We also need to reward the good journalists ElliotG. For example, Laura Tingle does some very good reporting on policy.

ernmalleyscat · April 30, 2011 at 11:01 PM

Great article.
I hope Lindsay Tanner includes another chapter on the media response to his book when later editions are published.
I hope that the type of scrutiny that bloggers like you and Grog etc. are applying has some effect on mainstream journalists and editors.
I think this problem is realised by many journalists, but the competitive game between current and ex journo press secretaries is more exciting for them than the policy detail.

Anonymous · April 30, 2011 at 11:02 PM

The tools live down to their bad name every time.

Cuppa

Victoria · May 1, 2011 at 2:36 AM

I found it interesting that you mentioned the change in the nature and amount of money spent on training new young journalists these days by the major media outlets. Who does Cadetships anymore? I'd be interested to know because it seems to me that since the decline of the Cadetship model ethical journalism seems to have gone by the wayside. Once their was a 'culture' that was imbued into the younger members of the profession, indeed, they came to think of it as an honourable profession to be a part of. No more it seems. 'He who pays the piper calls the tune', these days.

GeeForce77 · May 1, 2011 at 4:34 AM

Great article! If enough consumers of journalist's output make their unhappiness known while rewarding the good journos (as per Bossy's point) we might end up with both more good journos & more good pollies.

Quipper · May 1, 2011 at 10:28 AM

Another thoughtful analysis. Would that there were a critical mass of those, who critique the low standard of what passes for so much journalism today!

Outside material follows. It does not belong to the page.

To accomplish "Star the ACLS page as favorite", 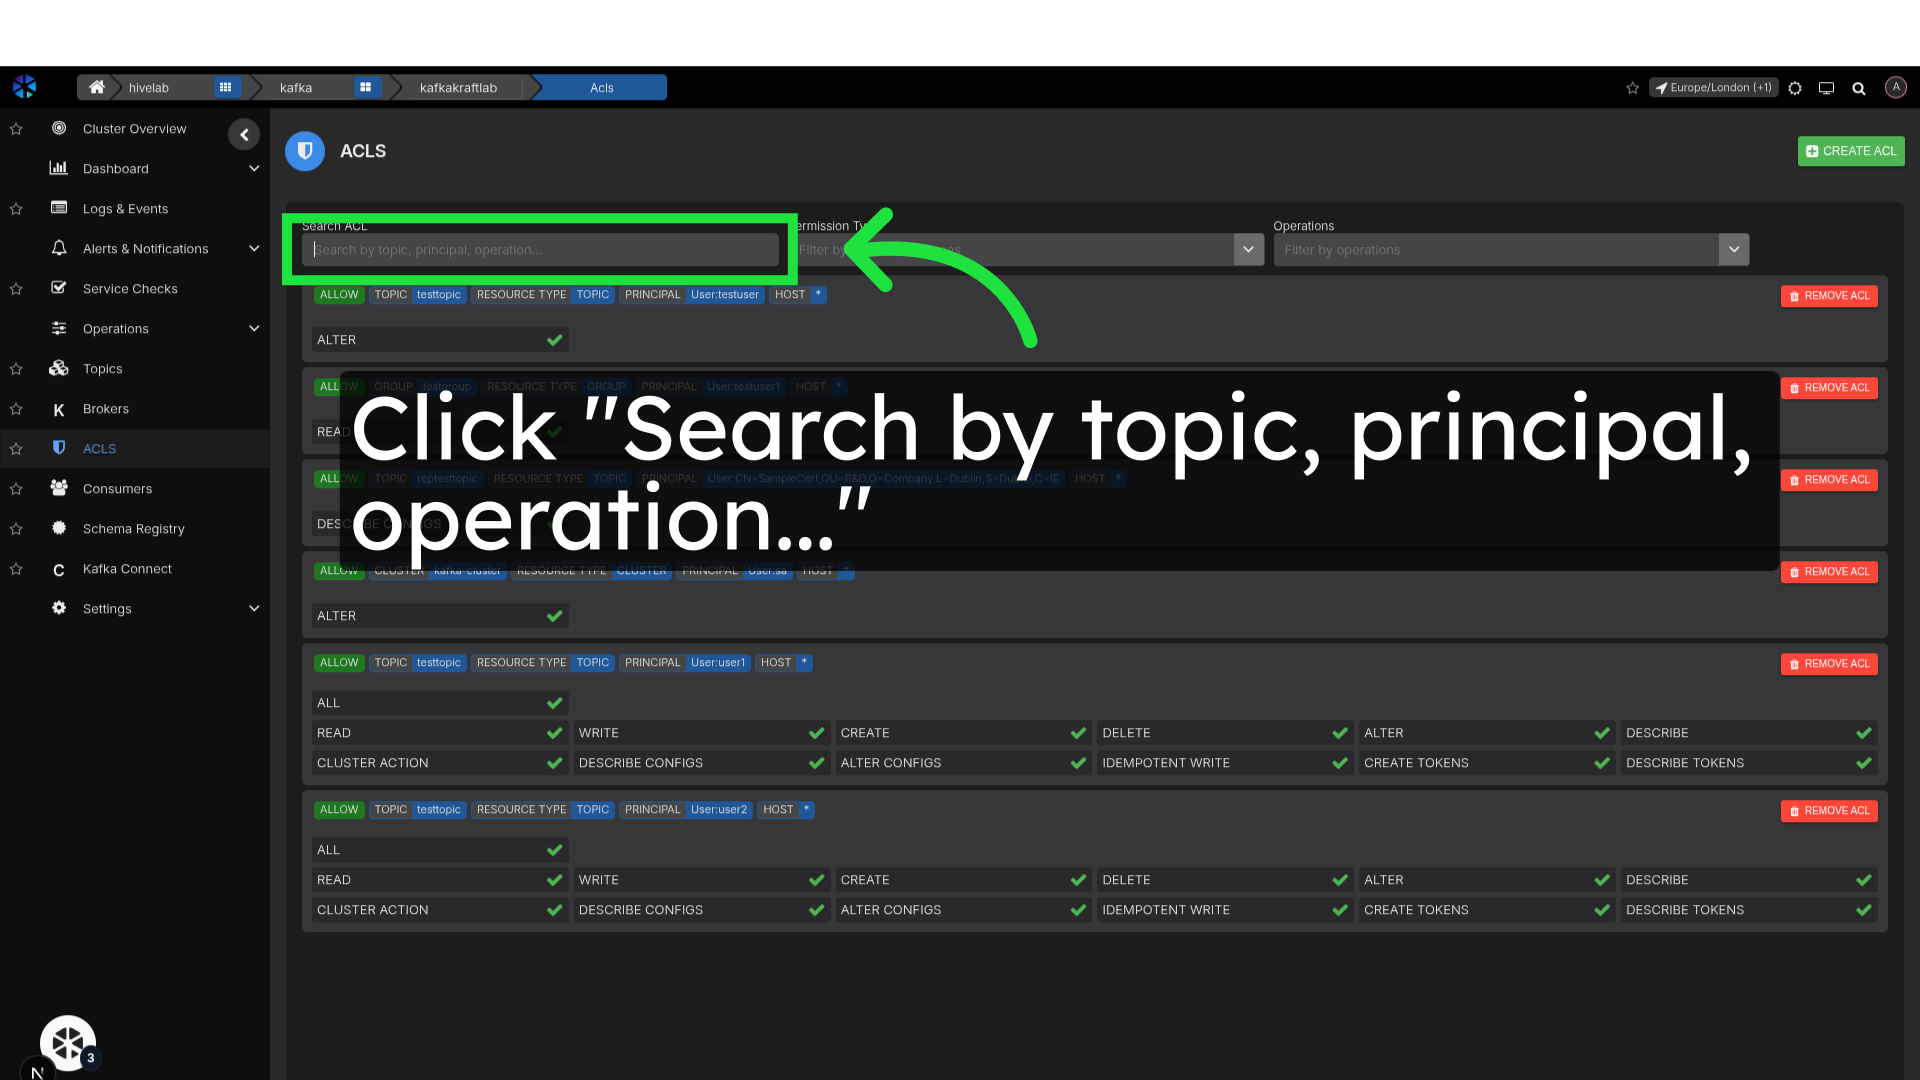I will [x=16, y=448].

Gordicans · May 1, 2011 at 1:40 PM

David Speers interview of Tanner on Sky News is very special. Tanner spends 5 minutes explaining how journalism spends its time chasing sensationalism and gotcha interviews, and then straight off the bat Speers asks Tanner did he share Gillards view that the Rudd government had lost it way. I mean was he trying to provide a perfect illustration of Tanner's message with a specific example of journalists treating politics as a sporting event? The irony was not lost on Tanner, but Speers appeared not to see any irony.